Nights when the kids were soundly asleep I did kata among the rocks or went into deep meditation in a ring of slow-burning joss ticks; now, this was my quantum leap of sorts into the past. Not unlike dance steps abstracted in Labanotation or a chess game between masters written in algebraic or English system to be treasured for keeps to allow initiates to draw insights and lessons therefrom, kata is a mortal engagement preserved in a sequence of moves; playing out kata is to reenact those movements of truth and clarity in which yesteryear’s martial artist used his skills to prevail and survive. Played out in the spirit of a fateful engagement, kata allows the learner to keep in touch with a long line of past learners and elders for a transcendental leap. Tongues of flame from the twin bonfires leap out, perhaps, to remind me of the tempering process I was undergoing.

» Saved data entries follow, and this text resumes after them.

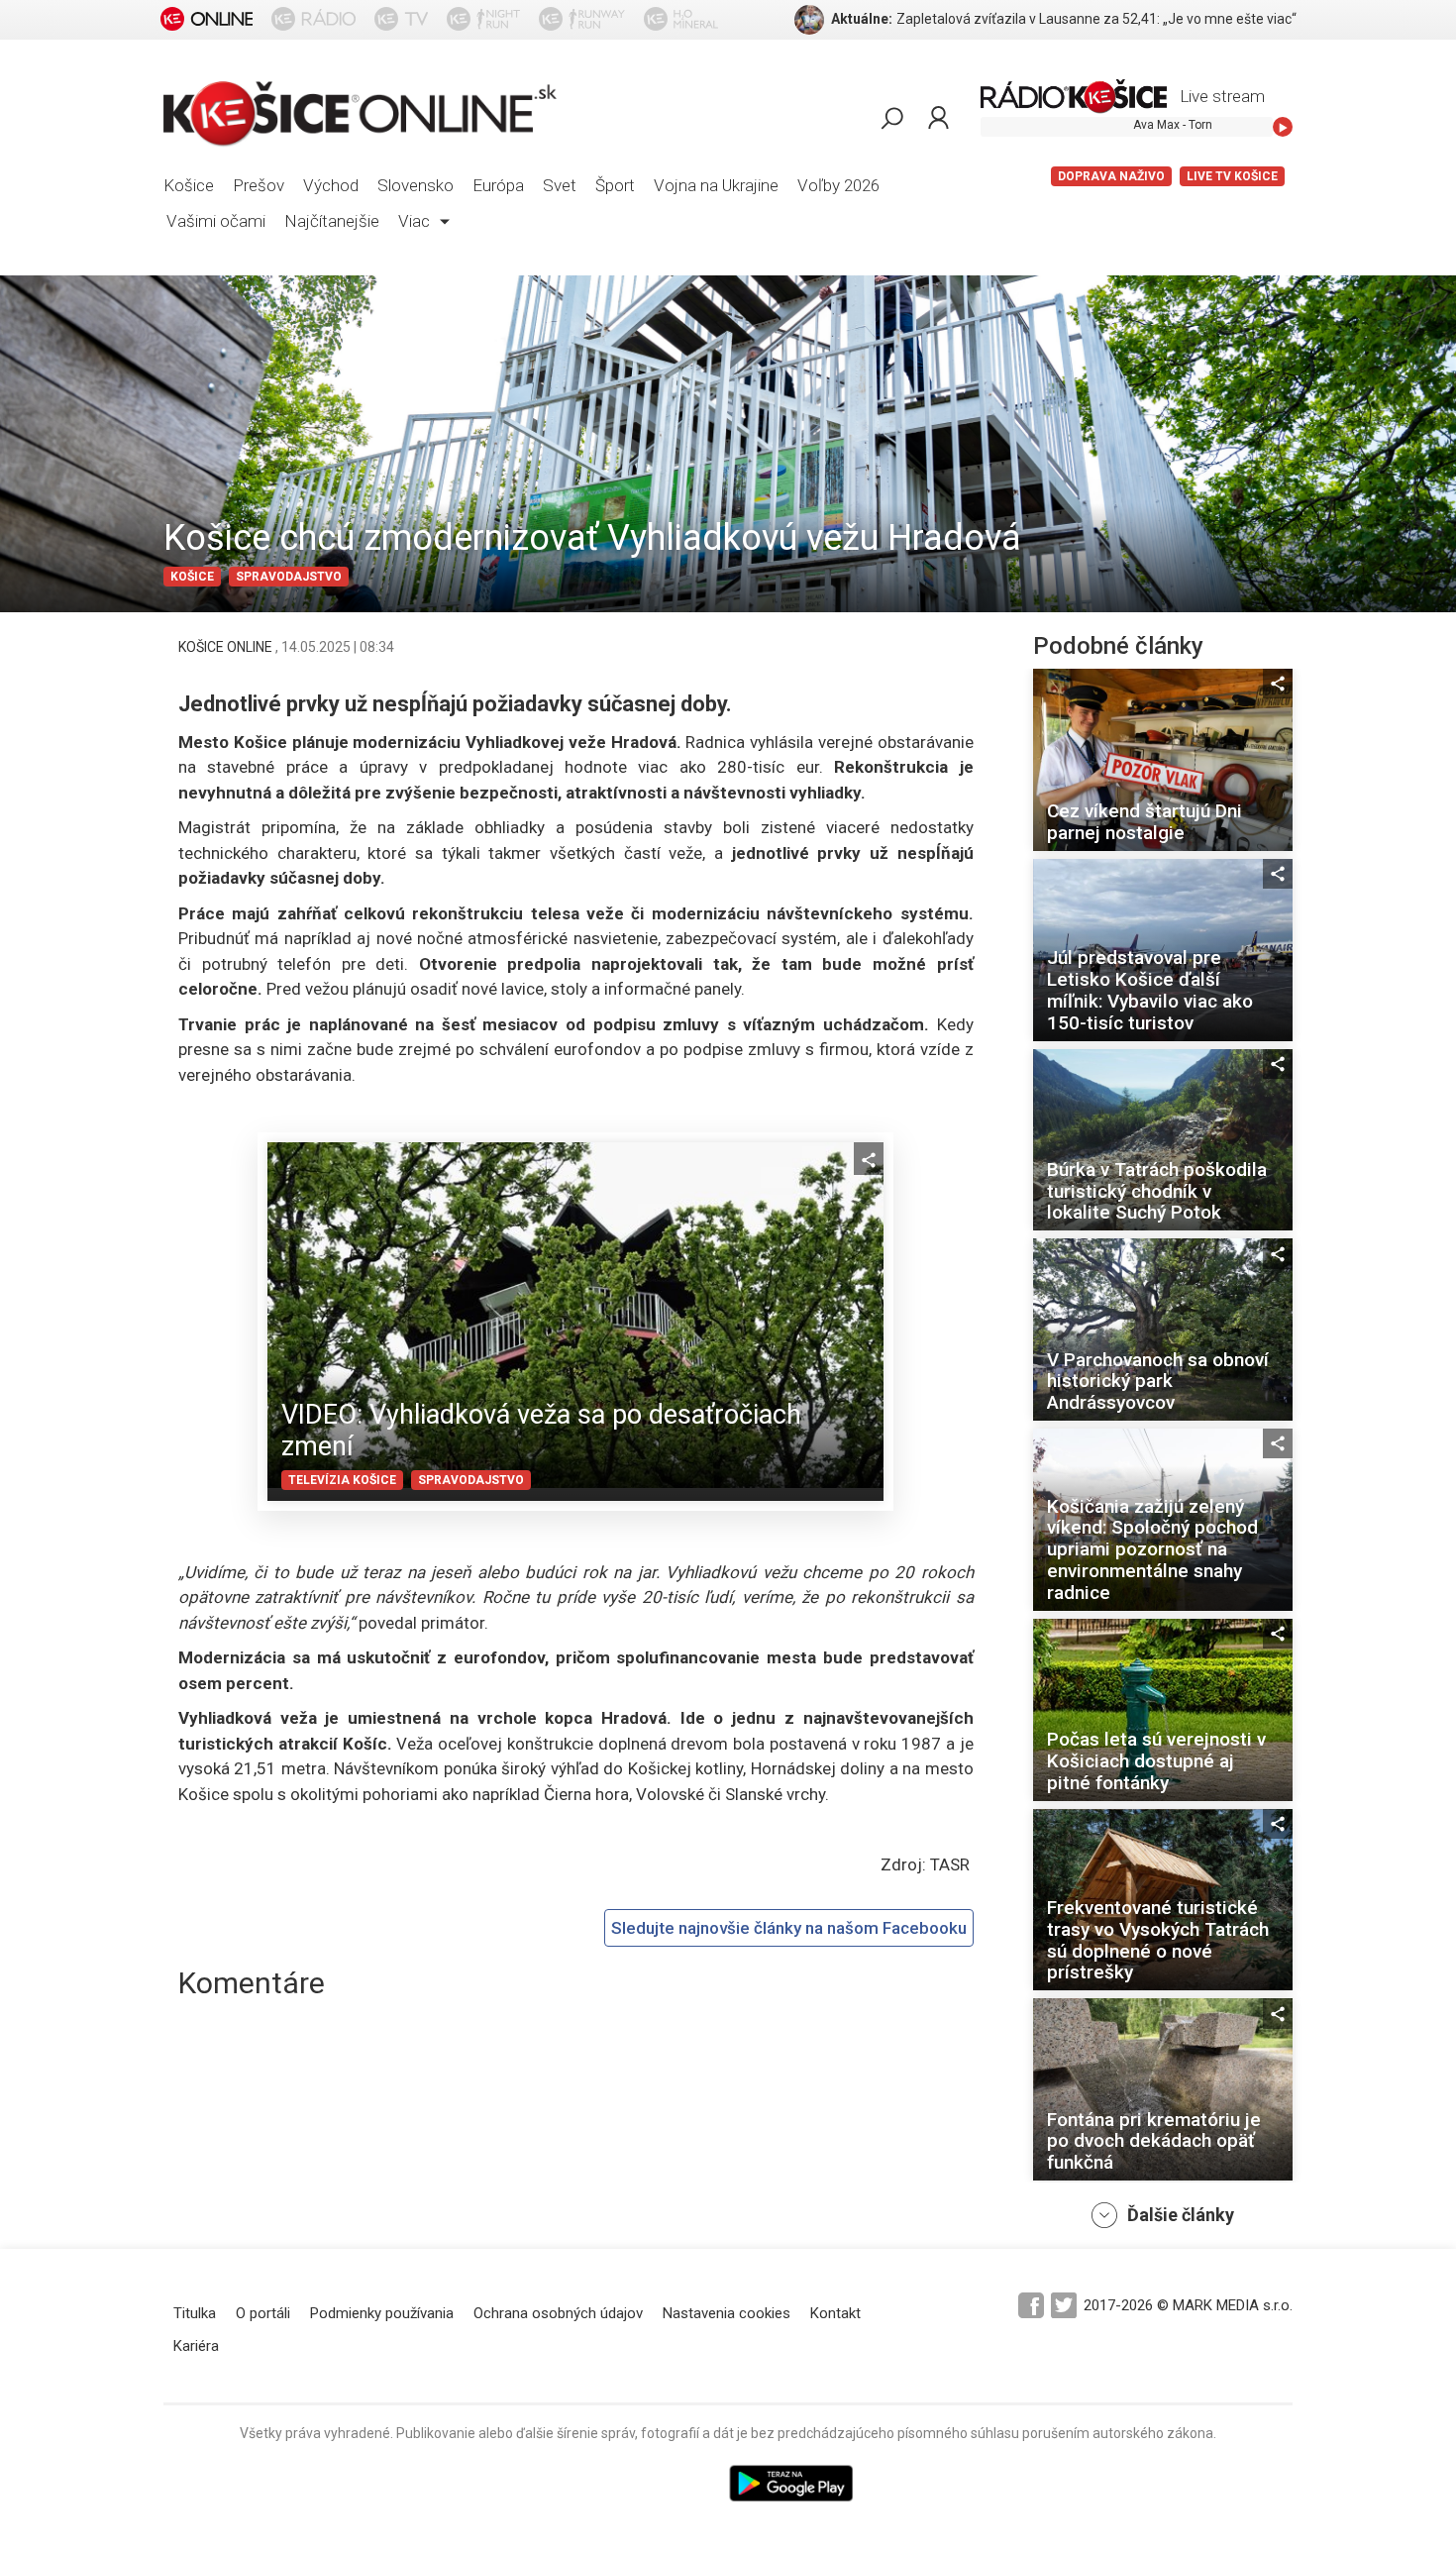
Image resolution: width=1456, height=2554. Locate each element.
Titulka (194, 2313)
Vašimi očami (215, 221)
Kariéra (196, 2346)
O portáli (263, 2313)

After that contemplation through kata, the learner proceeds to deep meditation. No, this doesn’t entail changing the universal mantra -- Give. Me. More. Money. It’s sort of probing and melding with the infinity that lies within. The process became specially meaningful on Good Friday when a New Testament verse, a quote off good, old Jesus Christ that I had memorized in the Sunday school of my snotty childhood, the line whacked inside my head like a whiplash: “Be still, for I am within.”
Taking a different route on our descent, we met two lugs from the Laguna Water District on their daily inspection tour of the LWD (local water district) water source which was a kilometer or two off our camp site. Funny, I was dressed in rags with a sack tied to and hanging on my neck -- a spray of jade vine flowers was carefully tucked inside as homecoming present to the missus -- but the duo, sans formal introductions, addressed me as “Sir.” We chatted up with me prying off information while giving away as little as possible; I gave away to one of them my disposable lighter decalled with a naked female -- praise the lewd! -- after he offered me several smokes to pass away the remaining kilometers before reaching the nearest barrio. (Ah, the accent I affected passed for a local’s that we were mistaken for old-timers in the area until one of the kids sighed that we’d still be taking several bus rides to get to the comforts of our home.)
The LWD inspectors told us that these days, only a handful of folks dare ascend Mt. Makiling:
• forest poachers chainsawing trees at night and carting felled logs that are sold at a pittance;
• a graduating student or two from UP-Los Baños doing field research for a masteral thesis;
• gnarled apothecaries collecting medicinal roots and herbs;
• a rare pilgrim out to test the powers of his amulet or agimat, or out to procure one from spirit denizens of the forest; or
• kaingeros visiting or doing work on their swiddens.
In their judgment, we obviously didn’t fit into any of such category groups which turn up in their field reports. Puwit fished out from his copy of Lao Tzu’s Tao Te Ching one of my calling cards and handed it to the senior fieldman... ah, pleasant surprise from a dyed-in-the-wool cosmopolite whose heart aches for the serene solace of mountains.